Apesar dos artigos constitucionais determinarem que o presidente seja apartidário em relação às políticas internas, Erdogan tem se deslocado de um comício público para outro atacando os partidos de oposição, elogiando as "histórias de sucesso" do AKP, ora no poder, desde que o partido foi alçado ao poder há 12 anos.
Erdogan diz constantemente que quer 400 parlamentares. Ele não diz para qual partido ele quer os 400 parlamentares. Nem precisa, todo mundo sabe. É a primeira vez que um presidente turco, teoricamente apartidário, de acordo com a constituição, viaja pelo país inteiro em prol de um partido político.
A legislatura da Turquia conta com 550 cadeiras. Qualquer partido (ou partidos da coalizão) que consiga(m) conquistar 276 cadeiras, pode formar o governo. Mas são necessários 330 votos para emendar a constituição através de um referendo e 367 para aprovar uma emenda constitucional no parlamento sem o referendo. O AKP luta com o intuito de conquistar 276 cadeiras para formar um governo de um único partido, e necessita de pelo menos 330 cadeiras, sob a sombra de Erdogan, para fazer dele um sultão eleito.
Todas as pesquisas de opinião, inclusive as da oposição, apontam o AKP na dianteira. Embora seja quase certo que o AKP vença, ele poderá, na verdade, ser o perdedor. Se o Partido da Democracia Popular (HDP em inglês), pró-curdo, conseguir atingir o limite eleitoral de 10% para ingressar no parlamento, a maioria de 40% a 45% do AKP terá algo em torno de 280 a 310 cadeiras, não podendo assim mudar a constituição de acordo com os desejos do Sultão.
Consequentemente, o elemento chave para se entender o resultado da eleição de 7 de junho, é observar atentamente o desempenho do HDP. Caso o HDP não conquiste os 10% necessários da votação nacional, não terá nenhuma cadeira no parlamento e a maioria das cadeiras que seriam dele irão para o AKP, cortesia do sistema eleitoral turco.
Com a mesma percentagem de votos, o AKP pode conquistar 280 ou 330 cadeiras, dependendo do ingresso ou não do partido curdo no parlamento, dessa forma, conseguindo ou não emendar a constituição para uma presidência "a la Turca". Injusto? Não em um país onde a justiça é uma mera banalidade.

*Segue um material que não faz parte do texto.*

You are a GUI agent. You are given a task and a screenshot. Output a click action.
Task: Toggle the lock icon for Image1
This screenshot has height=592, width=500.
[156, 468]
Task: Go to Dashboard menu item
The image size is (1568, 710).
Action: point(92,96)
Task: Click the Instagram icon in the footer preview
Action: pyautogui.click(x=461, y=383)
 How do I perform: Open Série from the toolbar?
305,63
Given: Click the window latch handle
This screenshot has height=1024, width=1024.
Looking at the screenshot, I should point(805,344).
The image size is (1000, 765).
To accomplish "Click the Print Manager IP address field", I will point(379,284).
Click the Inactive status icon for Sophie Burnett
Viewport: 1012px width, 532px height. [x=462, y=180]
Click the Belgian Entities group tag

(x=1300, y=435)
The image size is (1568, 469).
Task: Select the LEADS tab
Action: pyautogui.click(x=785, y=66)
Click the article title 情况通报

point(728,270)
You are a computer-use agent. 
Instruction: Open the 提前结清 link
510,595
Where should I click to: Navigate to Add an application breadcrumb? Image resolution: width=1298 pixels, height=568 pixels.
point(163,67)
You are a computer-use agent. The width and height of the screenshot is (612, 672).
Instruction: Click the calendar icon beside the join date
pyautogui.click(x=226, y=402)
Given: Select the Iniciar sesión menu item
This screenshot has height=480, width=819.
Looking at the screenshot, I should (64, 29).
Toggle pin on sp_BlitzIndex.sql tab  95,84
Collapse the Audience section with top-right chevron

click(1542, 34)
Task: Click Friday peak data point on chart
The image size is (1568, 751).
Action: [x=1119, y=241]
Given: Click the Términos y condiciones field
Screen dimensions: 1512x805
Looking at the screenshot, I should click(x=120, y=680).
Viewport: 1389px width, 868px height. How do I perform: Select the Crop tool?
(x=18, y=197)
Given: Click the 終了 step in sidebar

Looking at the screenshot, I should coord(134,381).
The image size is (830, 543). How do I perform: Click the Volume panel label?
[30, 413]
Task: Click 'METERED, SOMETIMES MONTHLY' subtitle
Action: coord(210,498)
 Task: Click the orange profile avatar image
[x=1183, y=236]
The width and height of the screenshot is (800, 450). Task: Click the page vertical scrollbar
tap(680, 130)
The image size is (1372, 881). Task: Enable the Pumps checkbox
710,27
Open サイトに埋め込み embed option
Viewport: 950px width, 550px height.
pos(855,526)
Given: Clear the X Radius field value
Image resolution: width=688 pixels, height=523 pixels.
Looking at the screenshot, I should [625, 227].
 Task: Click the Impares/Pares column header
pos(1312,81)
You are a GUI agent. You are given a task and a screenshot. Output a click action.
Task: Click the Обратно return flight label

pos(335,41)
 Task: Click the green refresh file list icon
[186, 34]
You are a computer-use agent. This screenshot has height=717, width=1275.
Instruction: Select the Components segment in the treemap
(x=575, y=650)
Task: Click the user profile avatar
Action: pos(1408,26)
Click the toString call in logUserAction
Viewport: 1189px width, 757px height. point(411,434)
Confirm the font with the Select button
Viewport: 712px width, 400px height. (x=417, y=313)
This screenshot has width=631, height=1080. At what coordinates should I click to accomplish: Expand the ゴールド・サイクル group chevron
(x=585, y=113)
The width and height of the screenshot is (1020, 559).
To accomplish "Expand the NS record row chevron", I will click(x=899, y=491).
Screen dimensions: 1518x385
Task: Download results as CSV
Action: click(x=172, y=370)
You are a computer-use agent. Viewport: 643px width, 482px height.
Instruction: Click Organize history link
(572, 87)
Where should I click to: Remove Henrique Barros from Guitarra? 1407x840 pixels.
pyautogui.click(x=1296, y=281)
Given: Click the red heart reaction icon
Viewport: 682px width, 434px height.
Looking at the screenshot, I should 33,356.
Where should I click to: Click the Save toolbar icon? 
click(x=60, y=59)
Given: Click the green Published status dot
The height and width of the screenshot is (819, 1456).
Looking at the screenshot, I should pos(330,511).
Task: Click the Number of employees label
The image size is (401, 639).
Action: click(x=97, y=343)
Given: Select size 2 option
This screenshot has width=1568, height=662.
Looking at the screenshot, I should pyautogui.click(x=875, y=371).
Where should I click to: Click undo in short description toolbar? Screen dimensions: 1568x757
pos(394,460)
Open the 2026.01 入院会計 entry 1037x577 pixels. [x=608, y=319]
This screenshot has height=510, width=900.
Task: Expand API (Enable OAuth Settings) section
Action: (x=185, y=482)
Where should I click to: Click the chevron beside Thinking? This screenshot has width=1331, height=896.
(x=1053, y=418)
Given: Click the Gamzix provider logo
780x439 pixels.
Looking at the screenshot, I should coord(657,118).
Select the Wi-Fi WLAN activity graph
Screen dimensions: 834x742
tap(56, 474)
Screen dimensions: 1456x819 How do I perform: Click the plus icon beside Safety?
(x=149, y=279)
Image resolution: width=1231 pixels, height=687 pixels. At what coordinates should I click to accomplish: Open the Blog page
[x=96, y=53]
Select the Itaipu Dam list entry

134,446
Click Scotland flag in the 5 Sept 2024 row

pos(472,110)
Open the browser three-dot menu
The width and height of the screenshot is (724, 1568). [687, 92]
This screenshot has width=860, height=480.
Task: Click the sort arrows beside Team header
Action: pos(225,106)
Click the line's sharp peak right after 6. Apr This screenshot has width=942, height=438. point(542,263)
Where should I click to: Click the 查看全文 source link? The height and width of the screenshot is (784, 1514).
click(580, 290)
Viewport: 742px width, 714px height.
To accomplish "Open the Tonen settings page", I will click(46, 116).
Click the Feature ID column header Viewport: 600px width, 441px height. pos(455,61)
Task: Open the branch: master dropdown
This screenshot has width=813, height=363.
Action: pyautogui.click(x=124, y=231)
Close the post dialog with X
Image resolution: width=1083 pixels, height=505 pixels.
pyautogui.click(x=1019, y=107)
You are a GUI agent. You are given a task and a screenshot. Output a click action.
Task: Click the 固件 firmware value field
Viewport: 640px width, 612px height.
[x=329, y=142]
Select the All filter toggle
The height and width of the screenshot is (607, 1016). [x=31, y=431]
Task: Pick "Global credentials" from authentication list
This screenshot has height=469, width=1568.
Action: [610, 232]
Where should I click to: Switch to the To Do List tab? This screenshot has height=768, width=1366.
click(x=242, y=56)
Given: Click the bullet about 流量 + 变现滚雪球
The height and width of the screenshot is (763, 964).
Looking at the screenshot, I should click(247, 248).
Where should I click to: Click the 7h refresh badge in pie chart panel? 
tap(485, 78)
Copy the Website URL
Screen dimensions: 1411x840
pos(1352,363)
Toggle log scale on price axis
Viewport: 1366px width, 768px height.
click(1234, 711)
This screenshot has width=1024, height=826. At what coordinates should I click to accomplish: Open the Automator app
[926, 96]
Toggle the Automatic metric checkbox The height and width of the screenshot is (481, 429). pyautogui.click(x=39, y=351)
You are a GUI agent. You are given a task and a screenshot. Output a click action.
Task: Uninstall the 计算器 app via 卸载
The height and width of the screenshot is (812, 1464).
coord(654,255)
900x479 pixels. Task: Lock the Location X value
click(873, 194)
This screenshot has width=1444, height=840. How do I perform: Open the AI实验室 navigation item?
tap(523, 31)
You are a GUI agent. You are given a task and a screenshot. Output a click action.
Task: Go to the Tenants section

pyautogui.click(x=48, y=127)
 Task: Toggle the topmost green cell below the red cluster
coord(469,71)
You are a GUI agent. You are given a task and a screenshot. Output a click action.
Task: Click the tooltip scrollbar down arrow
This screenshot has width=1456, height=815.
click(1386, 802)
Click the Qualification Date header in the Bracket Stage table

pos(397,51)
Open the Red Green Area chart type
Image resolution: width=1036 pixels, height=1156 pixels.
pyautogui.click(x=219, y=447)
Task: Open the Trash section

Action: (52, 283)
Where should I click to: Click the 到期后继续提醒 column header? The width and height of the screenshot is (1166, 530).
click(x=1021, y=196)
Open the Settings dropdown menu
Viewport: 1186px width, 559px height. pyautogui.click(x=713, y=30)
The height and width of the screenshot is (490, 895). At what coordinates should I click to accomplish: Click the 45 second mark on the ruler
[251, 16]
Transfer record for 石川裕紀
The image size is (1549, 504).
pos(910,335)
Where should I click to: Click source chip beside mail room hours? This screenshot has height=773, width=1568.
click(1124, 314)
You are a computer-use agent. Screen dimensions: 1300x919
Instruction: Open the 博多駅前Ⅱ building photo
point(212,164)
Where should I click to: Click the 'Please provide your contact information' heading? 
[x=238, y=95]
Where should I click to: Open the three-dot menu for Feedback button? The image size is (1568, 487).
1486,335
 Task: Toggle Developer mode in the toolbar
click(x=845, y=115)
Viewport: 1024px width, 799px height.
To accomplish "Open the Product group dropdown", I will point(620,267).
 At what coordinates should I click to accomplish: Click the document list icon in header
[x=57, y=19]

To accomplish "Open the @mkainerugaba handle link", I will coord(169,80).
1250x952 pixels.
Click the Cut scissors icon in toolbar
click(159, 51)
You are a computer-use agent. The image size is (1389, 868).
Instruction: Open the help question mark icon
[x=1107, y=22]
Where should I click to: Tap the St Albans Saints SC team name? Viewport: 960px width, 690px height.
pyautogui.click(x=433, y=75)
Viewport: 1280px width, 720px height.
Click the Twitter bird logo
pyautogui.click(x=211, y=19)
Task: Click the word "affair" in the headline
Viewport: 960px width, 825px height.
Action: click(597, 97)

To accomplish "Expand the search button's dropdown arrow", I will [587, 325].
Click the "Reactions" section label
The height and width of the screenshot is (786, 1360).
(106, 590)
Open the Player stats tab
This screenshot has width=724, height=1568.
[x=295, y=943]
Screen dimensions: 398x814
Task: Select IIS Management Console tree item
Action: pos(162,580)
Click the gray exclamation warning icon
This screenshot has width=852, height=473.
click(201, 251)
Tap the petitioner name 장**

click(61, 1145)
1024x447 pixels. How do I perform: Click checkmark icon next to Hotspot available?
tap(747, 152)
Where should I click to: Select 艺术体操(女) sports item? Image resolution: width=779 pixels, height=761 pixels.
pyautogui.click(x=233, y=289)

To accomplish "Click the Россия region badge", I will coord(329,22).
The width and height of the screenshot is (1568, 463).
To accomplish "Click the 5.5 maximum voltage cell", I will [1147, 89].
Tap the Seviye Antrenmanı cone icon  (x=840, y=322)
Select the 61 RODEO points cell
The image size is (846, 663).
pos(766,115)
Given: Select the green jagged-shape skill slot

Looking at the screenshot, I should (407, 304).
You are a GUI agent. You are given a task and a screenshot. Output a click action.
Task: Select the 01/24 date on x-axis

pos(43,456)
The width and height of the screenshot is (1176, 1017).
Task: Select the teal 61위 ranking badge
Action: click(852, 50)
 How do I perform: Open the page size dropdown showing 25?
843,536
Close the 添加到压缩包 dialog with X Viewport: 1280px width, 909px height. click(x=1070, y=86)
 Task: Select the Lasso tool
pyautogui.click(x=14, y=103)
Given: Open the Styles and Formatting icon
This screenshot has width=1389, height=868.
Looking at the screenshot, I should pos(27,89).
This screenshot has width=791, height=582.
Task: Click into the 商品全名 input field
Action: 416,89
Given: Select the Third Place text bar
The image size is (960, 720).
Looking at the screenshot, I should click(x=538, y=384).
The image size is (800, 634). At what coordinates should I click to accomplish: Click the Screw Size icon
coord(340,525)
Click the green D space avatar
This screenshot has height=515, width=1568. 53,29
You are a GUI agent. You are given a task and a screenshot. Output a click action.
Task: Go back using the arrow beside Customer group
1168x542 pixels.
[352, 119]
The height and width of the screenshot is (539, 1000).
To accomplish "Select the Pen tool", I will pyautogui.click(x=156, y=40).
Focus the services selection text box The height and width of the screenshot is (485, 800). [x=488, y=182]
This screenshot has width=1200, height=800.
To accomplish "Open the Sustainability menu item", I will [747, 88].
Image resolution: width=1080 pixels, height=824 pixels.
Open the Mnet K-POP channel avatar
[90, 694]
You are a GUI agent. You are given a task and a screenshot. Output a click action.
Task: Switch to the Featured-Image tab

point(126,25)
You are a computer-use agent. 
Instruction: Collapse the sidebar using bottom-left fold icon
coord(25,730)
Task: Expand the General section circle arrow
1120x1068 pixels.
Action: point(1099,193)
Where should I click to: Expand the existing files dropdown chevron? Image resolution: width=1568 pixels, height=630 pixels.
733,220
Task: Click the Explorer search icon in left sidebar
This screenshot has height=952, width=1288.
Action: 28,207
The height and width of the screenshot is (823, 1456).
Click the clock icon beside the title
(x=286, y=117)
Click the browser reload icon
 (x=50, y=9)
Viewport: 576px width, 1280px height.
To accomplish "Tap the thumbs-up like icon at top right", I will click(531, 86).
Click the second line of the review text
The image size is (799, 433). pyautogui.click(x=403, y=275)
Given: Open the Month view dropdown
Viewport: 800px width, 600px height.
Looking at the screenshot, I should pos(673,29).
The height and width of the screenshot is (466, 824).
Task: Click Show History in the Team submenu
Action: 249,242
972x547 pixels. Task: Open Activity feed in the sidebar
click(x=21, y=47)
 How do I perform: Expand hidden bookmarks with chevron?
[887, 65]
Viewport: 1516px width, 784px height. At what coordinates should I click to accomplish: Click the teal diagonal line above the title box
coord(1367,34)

Erdogan venceu nove eleições desde 2002, três parlamentares, três municipais, dois referendos e uma presidencial. Mesmo assim ele não está satisfeito com os poderes que a constituição turca lhe confere. Ele quer mais. Ele quer ser o sultão eleito da Turquia. Ele não quer ser um "pobre Obama". Ele quer, como ele próprio diz, "fazer valerem suas decisões". Uma vez dadas as ordens, não deverá haver prestação de contas judiciais, constitucionais ou parlamentares. Suas decisões deverão entrar em vigor, como as de um sultão.
Os sultãos otomanos não foram eleitos. Se Erdogan vencer, a Turquia ficará ainda mais polarizada e cada vez menos governável: ele não será o presidente do país inteiro, mas de menos da metade dos turcos, com a outra metade odiando-o mais do que nunca. Se ele não vencer, provavelmente irromperá uma luta interna no AKP, com muitas figuras descontentes dentro do partido, embora silenciosas até o momento, começando a atirar para todos os lados.
O 7 de junho será tudo ou nada para Erdogan. Ele será um homem solitário em um palácio presidencial isolado em Ancara, com as mãos atadas pelas restrições constitucionais, ainda sonhando com um sultanato das urnas ou então ele será o primeiro sultão das urnas do Império turco de seus sonhos.
Burak Bekdil, estabelecido em Ankara, é um colunista turco do Hürriyet Daily e Membro Destacado no Middle East Forum.